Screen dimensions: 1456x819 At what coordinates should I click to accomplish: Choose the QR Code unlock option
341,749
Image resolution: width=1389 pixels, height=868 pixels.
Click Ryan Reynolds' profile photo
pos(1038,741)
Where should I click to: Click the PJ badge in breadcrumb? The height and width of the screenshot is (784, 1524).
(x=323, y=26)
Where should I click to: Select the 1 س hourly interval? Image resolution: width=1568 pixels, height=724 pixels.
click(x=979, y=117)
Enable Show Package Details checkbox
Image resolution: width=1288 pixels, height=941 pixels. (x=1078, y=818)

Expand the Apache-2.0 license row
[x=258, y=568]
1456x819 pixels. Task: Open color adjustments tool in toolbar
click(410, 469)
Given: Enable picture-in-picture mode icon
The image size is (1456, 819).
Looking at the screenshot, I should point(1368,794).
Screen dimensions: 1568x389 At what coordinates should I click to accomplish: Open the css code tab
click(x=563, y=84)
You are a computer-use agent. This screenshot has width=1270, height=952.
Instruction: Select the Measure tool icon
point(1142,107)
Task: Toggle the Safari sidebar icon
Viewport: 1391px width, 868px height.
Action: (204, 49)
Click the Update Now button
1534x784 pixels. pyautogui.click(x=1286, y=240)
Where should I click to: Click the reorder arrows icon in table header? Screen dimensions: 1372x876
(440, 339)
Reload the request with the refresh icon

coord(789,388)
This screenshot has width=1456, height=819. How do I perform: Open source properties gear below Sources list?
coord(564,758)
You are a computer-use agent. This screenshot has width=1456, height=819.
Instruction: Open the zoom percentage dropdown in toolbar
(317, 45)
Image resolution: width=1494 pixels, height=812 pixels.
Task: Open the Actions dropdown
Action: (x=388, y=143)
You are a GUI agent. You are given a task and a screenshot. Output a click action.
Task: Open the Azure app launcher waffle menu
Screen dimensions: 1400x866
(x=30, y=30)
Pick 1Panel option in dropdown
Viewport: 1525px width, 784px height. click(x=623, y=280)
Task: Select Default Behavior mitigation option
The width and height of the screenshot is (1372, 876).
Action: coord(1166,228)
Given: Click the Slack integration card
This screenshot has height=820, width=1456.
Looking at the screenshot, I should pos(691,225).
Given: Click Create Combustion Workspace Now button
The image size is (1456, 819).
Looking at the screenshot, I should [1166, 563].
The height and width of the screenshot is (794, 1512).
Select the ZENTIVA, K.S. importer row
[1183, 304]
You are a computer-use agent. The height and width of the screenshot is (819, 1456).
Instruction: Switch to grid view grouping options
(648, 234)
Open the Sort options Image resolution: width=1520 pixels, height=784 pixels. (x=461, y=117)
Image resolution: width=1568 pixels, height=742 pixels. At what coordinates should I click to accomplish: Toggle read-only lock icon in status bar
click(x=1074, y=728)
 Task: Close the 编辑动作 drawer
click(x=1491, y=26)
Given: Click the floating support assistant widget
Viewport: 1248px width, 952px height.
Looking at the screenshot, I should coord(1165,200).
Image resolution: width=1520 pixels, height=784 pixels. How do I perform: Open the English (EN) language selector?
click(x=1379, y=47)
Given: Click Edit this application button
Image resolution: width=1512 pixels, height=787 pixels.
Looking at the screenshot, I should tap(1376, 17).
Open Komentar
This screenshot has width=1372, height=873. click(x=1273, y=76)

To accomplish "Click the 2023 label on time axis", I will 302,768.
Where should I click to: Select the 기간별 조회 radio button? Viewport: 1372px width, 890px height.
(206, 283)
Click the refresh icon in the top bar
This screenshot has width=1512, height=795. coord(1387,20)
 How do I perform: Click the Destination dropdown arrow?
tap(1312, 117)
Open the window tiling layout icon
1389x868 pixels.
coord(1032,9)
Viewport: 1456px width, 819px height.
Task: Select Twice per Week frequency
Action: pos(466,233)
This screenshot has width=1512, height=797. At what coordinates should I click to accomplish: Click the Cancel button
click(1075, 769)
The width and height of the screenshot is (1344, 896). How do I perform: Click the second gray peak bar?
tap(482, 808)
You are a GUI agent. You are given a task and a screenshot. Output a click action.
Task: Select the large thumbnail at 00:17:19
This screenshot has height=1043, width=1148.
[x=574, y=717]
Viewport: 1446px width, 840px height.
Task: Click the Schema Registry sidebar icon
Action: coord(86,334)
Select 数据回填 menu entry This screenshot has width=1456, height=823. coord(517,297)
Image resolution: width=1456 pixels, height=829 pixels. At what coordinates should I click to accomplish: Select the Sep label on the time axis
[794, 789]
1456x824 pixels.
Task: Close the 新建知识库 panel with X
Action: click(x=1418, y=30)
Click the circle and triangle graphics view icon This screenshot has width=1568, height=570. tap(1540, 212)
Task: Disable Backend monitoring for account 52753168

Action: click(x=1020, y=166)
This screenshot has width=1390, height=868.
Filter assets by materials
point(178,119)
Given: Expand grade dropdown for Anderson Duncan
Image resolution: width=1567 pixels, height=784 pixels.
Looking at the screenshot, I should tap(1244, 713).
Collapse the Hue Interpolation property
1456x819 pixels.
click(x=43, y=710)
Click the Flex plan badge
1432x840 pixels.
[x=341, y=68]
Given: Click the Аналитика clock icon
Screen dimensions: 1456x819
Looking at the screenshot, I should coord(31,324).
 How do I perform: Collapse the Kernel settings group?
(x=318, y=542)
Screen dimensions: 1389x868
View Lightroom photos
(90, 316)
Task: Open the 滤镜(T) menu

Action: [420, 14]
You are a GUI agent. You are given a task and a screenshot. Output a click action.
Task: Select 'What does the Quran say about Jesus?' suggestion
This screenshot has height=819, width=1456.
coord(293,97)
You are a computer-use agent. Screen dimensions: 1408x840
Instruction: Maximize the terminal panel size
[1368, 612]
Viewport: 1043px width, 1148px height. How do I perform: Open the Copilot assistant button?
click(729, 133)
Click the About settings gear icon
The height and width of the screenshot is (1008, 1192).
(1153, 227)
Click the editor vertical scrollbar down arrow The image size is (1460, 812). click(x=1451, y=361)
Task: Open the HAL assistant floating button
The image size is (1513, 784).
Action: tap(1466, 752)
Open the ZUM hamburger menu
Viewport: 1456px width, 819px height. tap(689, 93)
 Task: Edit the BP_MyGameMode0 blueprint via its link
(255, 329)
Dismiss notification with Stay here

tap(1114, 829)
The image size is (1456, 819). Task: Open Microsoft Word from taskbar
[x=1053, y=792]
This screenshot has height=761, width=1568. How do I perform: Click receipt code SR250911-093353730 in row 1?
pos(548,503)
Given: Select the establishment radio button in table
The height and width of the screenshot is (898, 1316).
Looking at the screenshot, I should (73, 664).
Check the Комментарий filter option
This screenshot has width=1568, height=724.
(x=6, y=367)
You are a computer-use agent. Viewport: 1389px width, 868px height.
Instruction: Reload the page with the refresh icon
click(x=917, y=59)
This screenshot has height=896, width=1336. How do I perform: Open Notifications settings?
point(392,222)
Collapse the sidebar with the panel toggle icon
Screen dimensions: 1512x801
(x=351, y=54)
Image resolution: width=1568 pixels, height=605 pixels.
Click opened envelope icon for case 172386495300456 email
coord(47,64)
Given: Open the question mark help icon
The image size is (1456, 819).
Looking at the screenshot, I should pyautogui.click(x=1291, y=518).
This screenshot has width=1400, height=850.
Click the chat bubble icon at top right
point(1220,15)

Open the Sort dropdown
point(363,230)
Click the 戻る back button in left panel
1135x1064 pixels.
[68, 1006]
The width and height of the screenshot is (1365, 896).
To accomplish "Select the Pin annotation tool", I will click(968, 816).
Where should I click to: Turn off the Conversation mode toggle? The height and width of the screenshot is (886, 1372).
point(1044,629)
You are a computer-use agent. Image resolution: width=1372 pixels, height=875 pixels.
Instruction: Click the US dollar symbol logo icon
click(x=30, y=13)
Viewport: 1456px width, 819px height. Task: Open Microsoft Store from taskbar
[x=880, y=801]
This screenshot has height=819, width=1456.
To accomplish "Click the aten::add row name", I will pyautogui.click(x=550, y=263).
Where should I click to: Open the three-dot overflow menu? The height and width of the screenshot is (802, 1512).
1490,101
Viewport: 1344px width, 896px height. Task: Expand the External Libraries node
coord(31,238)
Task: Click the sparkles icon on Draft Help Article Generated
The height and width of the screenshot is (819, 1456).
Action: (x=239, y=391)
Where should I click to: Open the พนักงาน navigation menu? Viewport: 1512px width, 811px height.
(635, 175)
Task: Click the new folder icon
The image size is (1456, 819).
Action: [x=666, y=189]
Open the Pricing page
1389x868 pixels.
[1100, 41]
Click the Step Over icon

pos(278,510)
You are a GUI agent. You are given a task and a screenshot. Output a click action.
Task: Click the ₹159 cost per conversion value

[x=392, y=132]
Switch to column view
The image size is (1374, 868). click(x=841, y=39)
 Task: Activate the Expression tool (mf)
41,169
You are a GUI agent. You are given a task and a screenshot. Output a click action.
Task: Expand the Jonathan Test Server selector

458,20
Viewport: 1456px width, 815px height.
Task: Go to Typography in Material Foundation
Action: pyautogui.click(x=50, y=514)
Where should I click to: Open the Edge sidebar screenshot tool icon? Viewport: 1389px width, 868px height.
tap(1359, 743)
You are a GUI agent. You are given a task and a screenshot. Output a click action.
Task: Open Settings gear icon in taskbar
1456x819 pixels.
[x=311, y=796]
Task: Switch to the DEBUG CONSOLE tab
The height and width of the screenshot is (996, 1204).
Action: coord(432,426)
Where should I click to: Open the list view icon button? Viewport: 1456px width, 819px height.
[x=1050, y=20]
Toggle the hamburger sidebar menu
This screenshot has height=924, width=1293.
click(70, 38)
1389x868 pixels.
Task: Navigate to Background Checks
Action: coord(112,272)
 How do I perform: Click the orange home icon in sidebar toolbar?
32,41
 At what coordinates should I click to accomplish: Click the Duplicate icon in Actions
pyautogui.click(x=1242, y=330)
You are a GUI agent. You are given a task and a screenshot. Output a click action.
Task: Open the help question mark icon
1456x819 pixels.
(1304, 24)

Your instructions: Give back exactly the lines from the one containing "Where should I click to: Open the Edge" to the end of the material, both ends included.

Reply to the task:
Where should I click to: Open the Edge sidebar screenshot tool icon? Viewport: 1389px width, 868px height.
tap(1359, 743)
You are a GUI agent. You are given a task and a screenshot. Output a click action.
Task: Open Settings gear icon in taskbar
1456x819 pixels.
[x=311, y=796]
Task: Switch to the DEBUG CONSOLE tab
The height and width of the screenshot is (996, 1204).
Action: coord(432,426)
Where should I click to: Open the list view icon button? Viewport: 1456px width, 819px height.
[x=1050, y=20]
Toggle the hamburger sidebar menu
This screenshot has height=924, width=1293.
click(70, 38)
1389x868 pixels.
Task: Navigate to Background Checks
Action: coord(112,272)
 How do I perform: Click the orange home icon in sidebar toolbar?
32,41
 At what coordinates should I click to accomplish: Click the Duplicate icon in Actions
pyautogui.click(x=1242, y=330)
You are a GUI agent. You are given a task and a screenshot. Output a click action.
Task: Open the help question mark icon
1456x819 pixels.
(1304, 24)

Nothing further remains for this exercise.